На следующий день она начинает долгое, многостраничное, многодневное — с 8 по 14 февраля — письмо ему.
Пастернак!
Вы первый поэт, которого я — за жизнь — вижу[84]. Вы первый поэт, в чей завтрашний день я верю, как в свой.
Последний месяц этой осени я неустанно провела с Вами, не расставаясь, с книгой. Я одно время часто ездила в Прагу, и вот ожидание поезда на нашей крохотной сырой станции. Я приходила рано, в сумерки, до фонарей. Ходила взад и вперед по темной платформе — далеко! И было место — фонарный столб — без света, сюда и вызывала Вас — «Пастернак!» И долгие беседы бок о бок — бродячие. В два места я бы хотела с Вами: в Веймар, к Geethe (Гёте. — И. Ф.), и на Кавказ (единственное место в России, где я мыслю Geethe!).
Еще, Пастернак, я хочу, чтобы Вас не схоронили, а сожгли.
Два раза в Вашем письме: «тяжело». — Только потому, что Вы с людьми: Вы летчик! Идите к Богам: к деревьям. Это не лирика; это врачебный совет. Живут же за городом, а в Германии это легче, чем где бы то ни было. У Вас будут книги, тетради, деревья, воздух, достоинство, покой. — Да, одно темное место в Вашем письме: Вы думаете, что я по причинам «горьким и стеснительным» живу вне Берлина? Да Берлин меня сплошь обокрал, я уехала нищая, с распиленными хрящами и растянутыми жилами. Люди пера — проказа! Молю Бога всегда так жить, как живу: колодец часовенкой, грохот ручьев, моя собственная скала, козы, все породы деревьев, тетради, не говоря уж о С и Але, единственных, кроме Вас и князя С. Волконского, мне дорогих!
Никогда не слушайте суждений обо мне людей (друзей!), я многих задела (любила и разлюбила, нянчила и выронила) — для людей расхождение ведь вопрос самолюбия, которое, кстати, по-мужски и по-божески — щажу. — Не слушайте.
Да, еще Вы должны подарить мне Библию, не из Ваших рук не возьму.

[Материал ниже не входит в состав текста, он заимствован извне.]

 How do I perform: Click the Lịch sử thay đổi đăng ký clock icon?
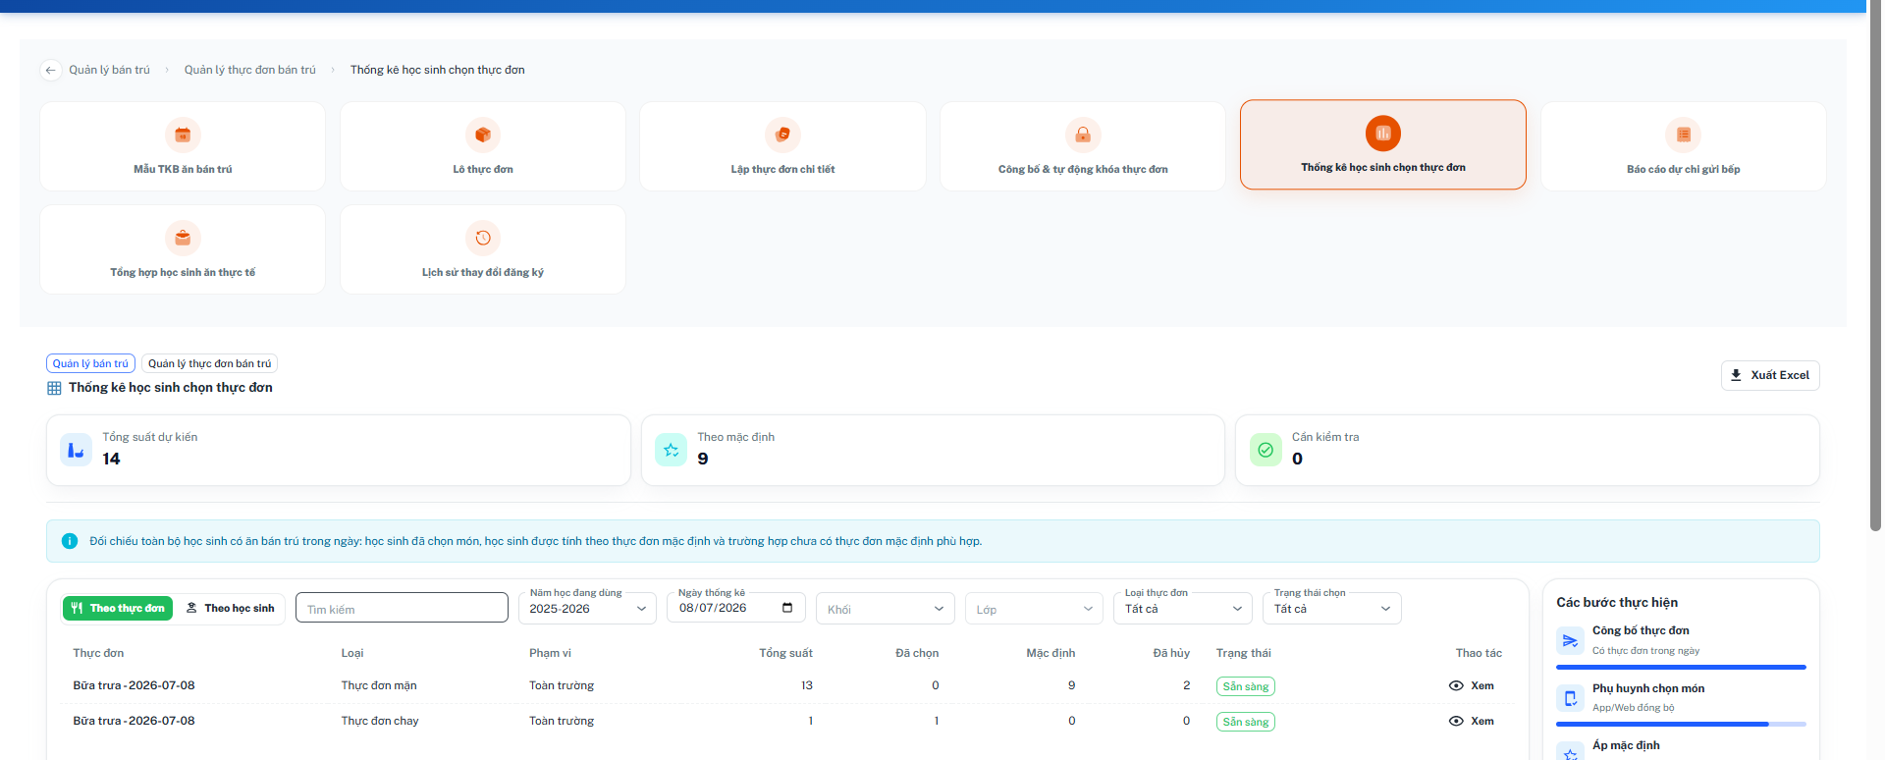coord(483,238)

Ваша книга — ожог! Та ливень, а эта ожог: мне было больно, и я не дула.
Вы — явление природы.
Возвращаясь к «единственному поэту за жизнь» и страстнейше проверив: да Один раз только, когда я встретилась с Т Чурилиным («Весна после смерти»[85]), у меня было это чувство: ручаюсь за завтра, — сорвалось! Безнадежно! Он замучил своего гения, выщипал ему перья из крыл. (А Вы — бережны?) Ни от кого: ни от Ахматовой, ни от Мандельштама, ни от Белого, ни от Кузмина я не жду иного, чем он сам.
Вы сейчас (в феврале этого года) вошли в мою жизнь после большого моего опустошения: только что кончила большую поэму (надо же как-нибудь назвать!) не поэму, а наваждение, и не я ее кончила, а она меня, — расстались, как разорвались! — и я, освобожденная, уже радовалась: вот буду писать самодержавные стихи и переписывать книгу записей, — исподволь — и всё так хорошо пойдет.

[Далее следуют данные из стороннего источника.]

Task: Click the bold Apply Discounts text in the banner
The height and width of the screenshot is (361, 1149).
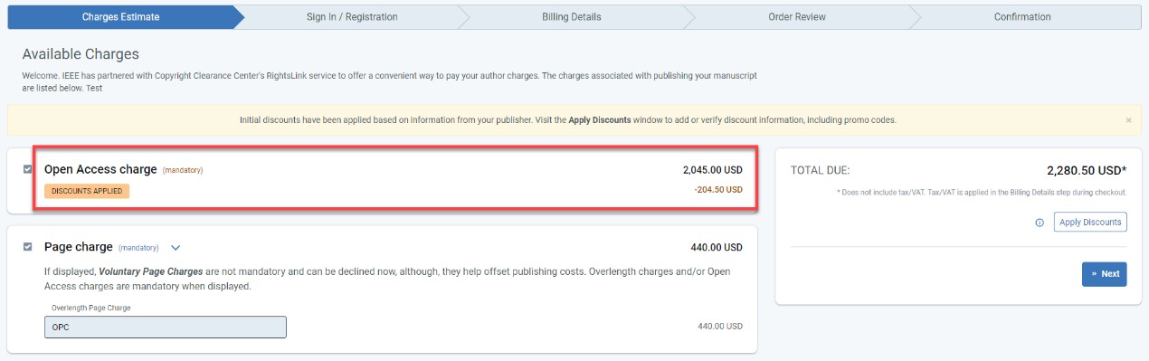Action: (x=600, y=119)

И вдруг — Вы: «Дикий, скользящий, растущий»… (олень? тростник?) с Вашими вопросами Пушкину, с Вашим чертовым соловьем, с Вашими чертовыми корпусами и конвоирами![86]
(И вот уже стих: С аггелами — не игрывала!).
Да, у нее возник стих, и, не отрываясь от завершенного письма, МЦ пишет стихотворение «Лютня», имея в виду то, что звуки Давидовых гуслей отгоняли злых духов — аггелов: Лютня! Безумица! Каждый раз, Царского беса вспугивая: «Перед Саулом-Царем кичась»… (Да не струна ж, а судорога!)
Лютня! Ослушница! Каждый раз, Струнную честь затрагивая: «Перед Саулом-Царем кичась — Не заиграться б с аггелами!» Горе! Как рыбарь какой стою Перед пустой жемчужницею. Это же оловом соловью Глотку залить… да хуже еще: Это бессмертную душу в пах Первому добру молодцу… Это — но хуже, чем в кровь и в прах: Это — сорваться с голоса! И сорвалась же! — Иди, будь здрав, Бедный Давид… Есть пригороды! Перед Саулом-Царем играв, С аггелами — не игрывала. 14 февраля В те дни они обменялись открытками. Его открытка от 9 февраля не сохранилась, в отличие от открытки МЦ от 15 февраля из Праги — с изображением множества пражских крыш.